EXTRACTED ENTRIES —

"""

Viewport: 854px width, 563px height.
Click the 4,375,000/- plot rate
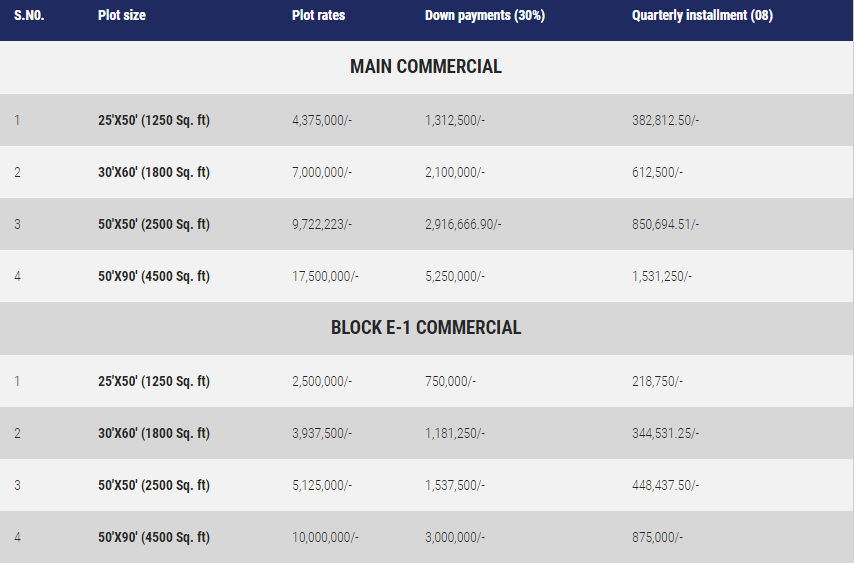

"""
"""

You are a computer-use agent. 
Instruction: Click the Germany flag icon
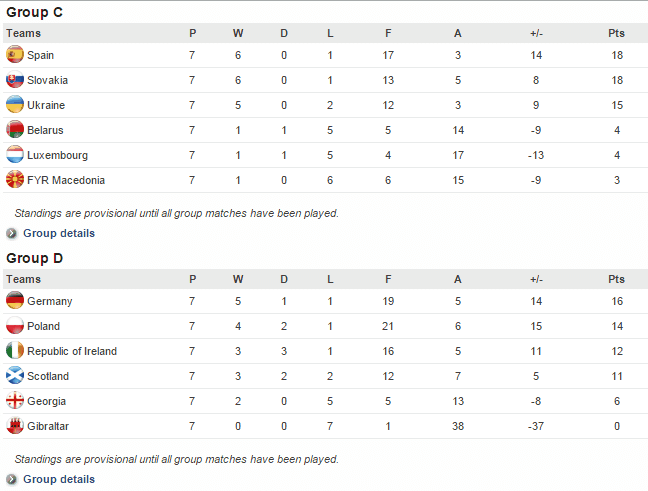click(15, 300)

"""

EXERCISE OBJECTIVE — Rewrite the lines from the line with "You are a computer-use agent." to the line with "click(15, 300)", replacing "Germany" with "France" and leaving everything else unchanged. Give only those lines, and leave the pictures out.

WRITTEN RESPONSE —
You are a computer-use agent. 
Instruction: Click the France flag icon
click(15, 300)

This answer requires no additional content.